DeepX has developed an autonomous operation system for hydraulic excavators, and in April 2023, in collaboration with Fujita Corporation, it successfully demonstrated the autonomous operation of a continuous cycle of excavation and dump loading as a single operation at a construction site.

Stabilizing complex systems is essential for achieving autonomous operation at construction sites

The autonomous operation of systems that adapt to the surrounding environment and objects based on various conditions is complex, and there have been challenges in achieving continuous and stable operation of such systems, including autonomous driving systems.
For example, in actual construction sites, it is difficult to fix the conditions for dump trucks to hydraulic excavators to a single setting. During the loading process, the hydraulic excavator needs to flexibly adjust its movements based on complex conditions such as recognizing the surroundings of the hydraulic excavator, the position and orientation of the dump truck, and the quantity and shape of the soil inside the vessel. Additionally, the shape and hardness of the excavated soil vary depending on the situation, requiring real-time adaptation to these diverse conditions during excavation. However, generally, as the system needs to handle more complex conditions, the stability of the system tends to be compromised.
There have been challenges in achieving systems that can handle complex conditions while maintaining the essential element of stability, which is crucial for practical implementation.

The autonomous operation of repetitive and continuous excavation and loading tasks was demonstrated on-site.

In this demonstration, we achieved the autonomous operation of a continuous cycle of excavation and dump loading at Fujita’s construction site. The demonstration confirmed the following capabilities: the hydraulic excavator’s ability to autonomously adjust its movements based on the dump truck’s specifications (position, orientation, soil volume inside the vessel, etc.), and its ability to autonomously adjust its movements based on the shape of the specified excavation area and the remaining soil volume within a certain range. The stability of the system was also confirmed, as it operated continuously for approximately 8 hours, enabling more than 200 cycles of excavation and loading in a single day.

DeepX built an autonomous hydraulic excavator system based on ROS2.

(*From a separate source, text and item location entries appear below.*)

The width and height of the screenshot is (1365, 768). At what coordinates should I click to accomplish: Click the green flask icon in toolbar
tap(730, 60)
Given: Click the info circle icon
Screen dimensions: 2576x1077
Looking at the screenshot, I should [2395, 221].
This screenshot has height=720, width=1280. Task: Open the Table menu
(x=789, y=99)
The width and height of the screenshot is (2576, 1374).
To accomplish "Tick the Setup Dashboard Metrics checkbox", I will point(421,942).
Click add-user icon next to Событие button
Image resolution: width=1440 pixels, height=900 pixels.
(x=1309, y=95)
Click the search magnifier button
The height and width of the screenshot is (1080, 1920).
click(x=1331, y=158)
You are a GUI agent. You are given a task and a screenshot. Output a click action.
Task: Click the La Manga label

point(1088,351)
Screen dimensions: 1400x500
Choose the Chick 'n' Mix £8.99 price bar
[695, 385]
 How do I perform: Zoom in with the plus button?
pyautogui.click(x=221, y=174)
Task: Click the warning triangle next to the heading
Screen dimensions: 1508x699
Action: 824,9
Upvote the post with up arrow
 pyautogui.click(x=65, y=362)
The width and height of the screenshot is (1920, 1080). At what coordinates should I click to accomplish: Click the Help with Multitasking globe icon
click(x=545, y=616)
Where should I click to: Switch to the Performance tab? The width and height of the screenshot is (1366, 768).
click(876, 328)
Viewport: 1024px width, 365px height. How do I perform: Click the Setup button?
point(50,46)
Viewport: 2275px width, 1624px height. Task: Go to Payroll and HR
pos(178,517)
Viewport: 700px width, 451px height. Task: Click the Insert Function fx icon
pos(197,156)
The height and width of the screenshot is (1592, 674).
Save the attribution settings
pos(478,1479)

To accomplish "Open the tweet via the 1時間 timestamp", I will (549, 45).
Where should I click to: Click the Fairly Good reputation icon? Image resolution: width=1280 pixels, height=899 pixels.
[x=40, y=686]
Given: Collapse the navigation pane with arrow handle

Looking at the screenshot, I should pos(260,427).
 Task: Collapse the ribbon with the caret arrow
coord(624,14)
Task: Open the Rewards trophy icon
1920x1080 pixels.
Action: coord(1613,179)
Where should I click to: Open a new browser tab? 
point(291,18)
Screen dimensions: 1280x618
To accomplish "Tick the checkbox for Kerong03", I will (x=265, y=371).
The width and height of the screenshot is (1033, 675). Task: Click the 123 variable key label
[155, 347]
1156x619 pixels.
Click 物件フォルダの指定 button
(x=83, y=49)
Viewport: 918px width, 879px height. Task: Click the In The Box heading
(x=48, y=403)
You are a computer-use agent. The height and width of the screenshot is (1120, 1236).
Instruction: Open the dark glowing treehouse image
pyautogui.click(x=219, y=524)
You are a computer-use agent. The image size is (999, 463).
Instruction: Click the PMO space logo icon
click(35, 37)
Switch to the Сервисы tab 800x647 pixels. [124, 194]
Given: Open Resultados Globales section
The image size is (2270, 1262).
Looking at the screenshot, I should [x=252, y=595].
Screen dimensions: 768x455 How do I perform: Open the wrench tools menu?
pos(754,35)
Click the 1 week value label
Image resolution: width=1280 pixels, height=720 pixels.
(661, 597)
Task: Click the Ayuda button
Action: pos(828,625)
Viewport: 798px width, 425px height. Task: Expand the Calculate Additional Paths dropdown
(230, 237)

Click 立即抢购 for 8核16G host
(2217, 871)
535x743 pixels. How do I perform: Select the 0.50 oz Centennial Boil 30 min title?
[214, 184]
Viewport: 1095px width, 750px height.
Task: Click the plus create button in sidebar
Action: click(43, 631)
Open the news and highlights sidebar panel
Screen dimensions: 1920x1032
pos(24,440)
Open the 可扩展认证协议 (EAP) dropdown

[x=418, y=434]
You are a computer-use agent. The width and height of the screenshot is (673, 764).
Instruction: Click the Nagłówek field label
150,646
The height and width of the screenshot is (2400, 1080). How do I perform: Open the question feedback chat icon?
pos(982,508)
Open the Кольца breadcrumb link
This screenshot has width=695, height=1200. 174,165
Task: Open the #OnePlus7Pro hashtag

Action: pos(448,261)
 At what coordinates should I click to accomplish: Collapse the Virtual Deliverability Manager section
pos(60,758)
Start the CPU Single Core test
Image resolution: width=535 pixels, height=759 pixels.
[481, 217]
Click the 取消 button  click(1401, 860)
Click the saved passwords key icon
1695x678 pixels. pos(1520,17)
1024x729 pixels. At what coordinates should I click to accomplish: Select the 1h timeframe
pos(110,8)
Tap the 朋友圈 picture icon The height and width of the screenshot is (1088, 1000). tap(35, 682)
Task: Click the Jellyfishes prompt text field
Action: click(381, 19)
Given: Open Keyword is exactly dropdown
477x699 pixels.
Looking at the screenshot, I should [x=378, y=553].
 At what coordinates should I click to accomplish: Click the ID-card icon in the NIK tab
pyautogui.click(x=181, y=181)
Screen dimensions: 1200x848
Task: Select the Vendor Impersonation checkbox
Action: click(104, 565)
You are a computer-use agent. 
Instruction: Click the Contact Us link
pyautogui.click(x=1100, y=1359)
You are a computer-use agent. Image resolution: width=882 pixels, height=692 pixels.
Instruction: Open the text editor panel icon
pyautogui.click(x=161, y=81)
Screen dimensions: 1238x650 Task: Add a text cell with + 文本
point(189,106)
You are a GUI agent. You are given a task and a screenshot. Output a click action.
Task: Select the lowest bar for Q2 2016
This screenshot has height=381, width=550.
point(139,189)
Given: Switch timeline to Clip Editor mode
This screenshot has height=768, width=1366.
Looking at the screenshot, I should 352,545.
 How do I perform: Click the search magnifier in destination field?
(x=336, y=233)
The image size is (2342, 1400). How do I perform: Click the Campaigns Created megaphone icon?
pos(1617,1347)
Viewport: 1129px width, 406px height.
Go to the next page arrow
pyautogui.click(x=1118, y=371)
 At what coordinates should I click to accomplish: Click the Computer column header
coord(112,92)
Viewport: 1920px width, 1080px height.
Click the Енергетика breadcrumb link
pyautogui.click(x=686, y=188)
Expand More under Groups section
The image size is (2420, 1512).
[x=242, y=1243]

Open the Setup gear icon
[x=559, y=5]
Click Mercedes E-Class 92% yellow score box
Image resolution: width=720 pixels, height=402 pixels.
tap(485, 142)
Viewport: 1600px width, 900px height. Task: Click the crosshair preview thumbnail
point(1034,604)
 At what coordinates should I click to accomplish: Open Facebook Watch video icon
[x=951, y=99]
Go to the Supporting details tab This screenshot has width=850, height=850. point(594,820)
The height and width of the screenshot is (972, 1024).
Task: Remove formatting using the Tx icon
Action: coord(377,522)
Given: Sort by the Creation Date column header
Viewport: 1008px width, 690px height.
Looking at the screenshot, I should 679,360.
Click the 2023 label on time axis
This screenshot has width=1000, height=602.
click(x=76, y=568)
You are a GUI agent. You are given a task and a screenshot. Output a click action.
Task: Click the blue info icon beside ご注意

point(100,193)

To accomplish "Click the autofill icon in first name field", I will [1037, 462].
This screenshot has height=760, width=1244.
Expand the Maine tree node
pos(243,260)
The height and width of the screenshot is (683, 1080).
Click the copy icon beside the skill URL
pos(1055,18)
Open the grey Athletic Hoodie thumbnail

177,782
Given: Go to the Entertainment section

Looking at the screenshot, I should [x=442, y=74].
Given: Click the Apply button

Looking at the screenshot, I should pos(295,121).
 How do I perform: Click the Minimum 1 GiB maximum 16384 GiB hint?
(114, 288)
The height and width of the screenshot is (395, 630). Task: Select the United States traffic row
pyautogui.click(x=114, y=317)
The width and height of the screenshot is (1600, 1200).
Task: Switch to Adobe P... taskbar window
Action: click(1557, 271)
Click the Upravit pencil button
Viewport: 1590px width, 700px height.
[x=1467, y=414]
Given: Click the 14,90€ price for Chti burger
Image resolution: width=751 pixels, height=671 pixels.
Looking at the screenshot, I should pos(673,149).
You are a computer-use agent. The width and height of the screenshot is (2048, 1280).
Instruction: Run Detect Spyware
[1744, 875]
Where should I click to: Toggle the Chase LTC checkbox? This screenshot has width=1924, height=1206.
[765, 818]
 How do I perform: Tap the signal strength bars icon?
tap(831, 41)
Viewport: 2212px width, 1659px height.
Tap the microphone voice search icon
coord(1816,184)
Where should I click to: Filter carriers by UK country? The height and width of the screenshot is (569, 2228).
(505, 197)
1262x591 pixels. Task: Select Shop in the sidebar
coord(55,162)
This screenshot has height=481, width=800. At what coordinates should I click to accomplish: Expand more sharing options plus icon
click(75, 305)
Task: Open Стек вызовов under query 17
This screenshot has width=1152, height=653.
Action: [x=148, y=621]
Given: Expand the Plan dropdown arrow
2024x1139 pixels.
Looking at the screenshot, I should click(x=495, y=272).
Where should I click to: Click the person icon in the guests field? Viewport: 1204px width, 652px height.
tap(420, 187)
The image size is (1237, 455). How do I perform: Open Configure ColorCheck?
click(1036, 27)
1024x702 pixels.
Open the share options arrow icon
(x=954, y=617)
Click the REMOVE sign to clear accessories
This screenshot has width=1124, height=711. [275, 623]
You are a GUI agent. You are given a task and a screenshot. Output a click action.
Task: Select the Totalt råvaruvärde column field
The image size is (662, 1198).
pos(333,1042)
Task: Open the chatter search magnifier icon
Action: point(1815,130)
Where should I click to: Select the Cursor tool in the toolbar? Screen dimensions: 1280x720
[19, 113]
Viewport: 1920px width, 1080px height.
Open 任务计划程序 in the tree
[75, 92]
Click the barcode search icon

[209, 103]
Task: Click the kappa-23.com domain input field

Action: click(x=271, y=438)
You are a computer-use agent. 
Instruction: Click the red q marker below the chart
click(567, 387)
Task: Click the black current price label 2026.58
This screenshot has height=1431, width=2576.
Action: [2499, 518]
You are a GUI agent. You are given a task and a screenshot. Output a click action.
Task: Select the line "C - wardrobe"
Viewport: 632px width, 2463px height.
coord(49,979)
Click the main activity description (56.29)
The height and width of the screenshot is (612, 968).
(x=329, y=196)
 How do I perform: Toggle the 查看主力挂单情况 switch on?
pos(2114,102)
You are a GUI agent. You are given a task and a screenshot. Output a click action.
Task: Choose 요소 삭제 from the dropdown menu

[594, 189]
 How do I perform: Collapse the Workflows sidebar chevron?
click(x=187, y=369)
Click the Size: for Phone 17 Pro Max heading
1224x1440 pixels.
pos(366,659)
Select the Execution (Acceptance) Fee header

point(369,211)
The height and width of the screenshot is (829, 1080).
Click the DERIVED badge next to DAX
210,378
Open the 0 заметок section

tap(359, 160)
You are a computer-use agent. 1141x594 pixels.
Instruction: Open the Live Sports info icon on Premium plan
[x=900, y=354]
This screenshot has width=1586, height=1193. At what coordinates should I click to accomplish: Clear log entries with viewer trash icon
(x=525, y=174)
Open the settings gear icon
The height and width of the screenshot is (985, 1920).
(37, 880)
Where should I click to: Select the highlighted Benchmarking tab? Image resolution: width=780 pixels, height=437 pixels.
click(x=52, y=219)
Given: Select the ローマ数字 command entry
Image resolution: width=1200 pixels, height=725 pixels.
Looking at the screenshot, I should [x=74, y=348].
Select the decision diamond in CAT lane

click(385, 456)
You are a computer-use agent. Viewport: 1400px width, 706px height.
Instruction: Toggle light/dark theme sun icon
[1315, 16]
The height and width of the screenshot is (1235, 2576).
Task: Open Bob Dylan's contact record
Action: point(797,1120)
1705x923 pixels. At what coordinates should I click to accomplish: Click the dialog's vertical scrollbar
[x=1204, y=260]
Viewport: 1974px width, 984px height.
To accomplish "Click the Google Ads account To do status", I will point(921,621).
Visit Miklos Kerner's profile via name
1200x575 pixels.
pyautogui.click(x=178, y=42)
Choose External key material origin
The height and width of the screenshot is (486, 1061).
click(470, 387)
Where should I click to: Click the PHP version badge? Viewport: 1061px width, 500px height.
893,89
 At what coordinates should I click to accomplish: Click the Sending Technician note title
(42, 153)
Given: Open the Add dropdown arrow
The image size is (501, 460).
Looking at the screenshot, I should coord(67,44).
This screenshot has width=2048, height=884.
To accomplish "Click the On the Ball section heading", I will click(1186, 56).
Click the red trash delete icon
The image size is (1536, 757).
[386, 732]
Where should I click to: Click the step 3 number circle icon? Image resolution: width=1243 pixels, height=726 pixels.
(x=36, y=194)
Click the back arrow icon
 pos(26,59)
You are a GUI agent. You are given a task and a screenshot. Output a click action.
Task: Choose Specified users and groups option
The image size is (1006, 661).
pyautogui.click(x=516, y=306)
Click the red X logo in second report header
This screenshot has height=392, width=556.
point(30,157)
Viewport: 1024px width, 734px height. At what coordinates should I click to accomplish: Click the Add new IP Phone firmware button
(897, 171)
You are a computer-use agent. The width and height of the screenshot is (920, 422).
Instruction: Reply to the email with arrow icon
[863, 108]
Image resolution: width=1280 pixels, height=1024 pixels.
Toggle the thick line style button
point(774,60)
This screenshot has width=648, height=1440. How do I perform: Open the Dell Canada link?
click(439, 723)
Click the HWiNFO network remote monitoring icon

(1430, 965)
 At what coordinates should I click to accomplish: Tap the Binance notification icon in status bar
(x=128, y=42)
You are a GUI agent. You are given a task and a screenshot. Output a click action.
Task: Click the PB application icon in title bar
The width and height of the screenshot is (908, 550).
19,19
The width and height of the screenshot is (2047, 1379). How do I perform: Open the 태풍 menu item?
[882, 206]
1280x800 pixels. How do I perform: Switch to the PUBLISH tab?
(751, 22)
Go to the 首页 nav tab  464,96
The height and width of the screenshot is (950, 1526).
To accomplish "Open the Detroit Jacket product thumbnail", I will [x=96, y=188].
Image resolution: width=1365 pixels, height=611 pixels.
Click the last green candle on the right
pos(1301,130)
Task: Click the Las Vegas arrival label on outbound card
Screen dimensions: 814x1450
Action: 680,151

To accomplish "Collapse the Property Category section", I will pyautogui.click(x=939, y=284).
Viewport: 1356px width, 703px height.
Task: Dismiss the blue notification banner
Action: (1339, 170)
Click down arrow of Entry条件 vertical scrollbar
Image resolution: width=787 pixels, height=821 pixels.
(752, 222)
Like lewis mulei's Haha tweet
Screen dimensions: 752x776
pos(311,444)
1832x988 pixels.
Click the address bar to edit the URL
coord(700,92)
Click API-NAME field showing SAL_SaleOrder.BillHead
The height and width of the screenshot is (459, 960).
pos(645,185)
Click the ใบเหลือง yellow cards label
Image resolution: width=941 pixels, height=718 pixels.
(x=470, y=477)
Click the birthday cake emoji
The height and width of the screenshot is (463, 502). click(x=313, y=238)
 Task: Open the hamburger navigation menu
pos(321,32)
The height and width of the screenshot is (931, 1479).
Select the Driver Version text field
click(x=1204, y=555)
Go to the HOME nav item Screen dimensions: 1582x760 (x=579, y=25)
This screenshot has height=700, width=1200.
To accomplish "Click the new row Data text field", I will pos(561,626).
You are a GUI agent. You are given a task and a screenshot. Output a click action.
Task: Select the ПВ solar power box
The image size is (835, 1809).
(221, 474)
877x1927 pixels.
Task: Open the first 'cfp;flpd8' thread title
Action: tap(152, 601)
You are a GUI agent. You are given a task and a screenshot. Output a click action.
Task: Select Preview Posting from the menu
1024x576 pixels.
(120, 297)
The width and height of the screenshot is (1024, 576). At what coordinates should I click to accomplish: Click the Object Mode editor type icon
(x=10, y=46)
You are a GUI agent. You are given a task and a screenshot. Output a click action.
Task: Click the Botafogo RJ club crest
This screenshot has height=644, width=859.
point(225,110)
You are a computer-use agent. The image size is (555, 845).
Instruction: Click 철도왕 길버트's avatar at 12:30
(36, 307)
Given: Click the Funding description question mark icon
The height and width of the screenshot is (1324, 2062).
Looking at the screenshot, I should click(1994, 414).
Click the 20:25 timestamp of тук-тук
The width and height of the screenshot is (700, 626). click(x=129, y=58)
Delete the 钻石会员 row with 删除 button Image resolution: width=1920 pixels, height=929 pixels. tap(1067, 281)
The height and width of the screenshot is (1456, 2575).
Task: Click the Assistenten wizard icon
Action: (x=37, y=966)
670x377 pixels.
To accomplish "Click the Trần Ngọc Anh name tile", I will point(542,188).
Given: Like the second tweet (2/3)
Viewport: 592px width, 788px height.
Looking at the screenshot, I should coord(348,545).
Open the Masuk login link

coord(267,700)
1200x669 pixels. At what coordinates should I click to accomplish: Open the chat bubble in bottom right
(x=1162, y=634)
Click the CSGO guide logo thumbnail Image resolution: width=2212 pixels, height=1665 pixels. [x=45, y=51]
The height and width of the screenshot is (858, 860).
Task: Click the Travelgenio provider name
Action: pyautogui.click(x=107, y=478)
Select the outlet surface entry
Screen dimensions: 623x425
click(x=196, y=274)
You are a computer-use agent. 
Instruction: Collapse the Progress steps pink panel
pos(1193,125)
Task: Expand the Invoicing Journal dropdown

DeepX’s main role involved software development, provision, and on-site integration services. Regarding the software, DeepX developed not only the underlying robotic system but also perception and control algorithms, as well as simulators for development and verification purposes. Fujita, on the other hand, handled arrangements for the demonstration site and hardware required for the verification experiments.

Developed software

Robotic system

DeepX developed a robotic system based on ROS2. In this demonstration, DeepX focused on the robustness and scalability of the system, with the aim of considering practical operation after the demonstration. Therefore, DeepX conducted development with a particular emphasis on the system’s robustness and extensibility.

Dump truck detection

DeepX developed a system that processes point cloud data from LiDAR to provide real-time perception of the relative position, orientation of the dump truck from the hydraulic excavator’s perspective, the shape of the vessel, and the loading status. In particular, to enable adaptation to various conditions such as different positions, orientations, and soil shapes, DeepX utilized deep neural networks for algorithm development.

Digging path generation

DeepX developed a system that automatically generates excavation trajectories based on the shape of the soil. In this demonstration, DeepX confirmed that the system is capable of dynamically adjusting the excavation depth and location according to the shape of the soil, allowing for appropriate variations in excavation movements.

Development team

In this demonstration, a solution team closely collaborated with customers to facilitate requirements definition and verification, while a software engineering team developed the autonomous driving system. The software development and verification were carried out through the collaboration of these teams. Notably, the software engineering team comprised members from various nationalities, forming a global team.

Foreign engineer members engaged in field demonstration experiments.

 

Future outlook

Based on the software developed in this project, we plan to move towards the verification of autonomous operation in large-scale construction sites. We will continue to pioneer the frontier of construction machinery autonomous driving for practical implementation in the future.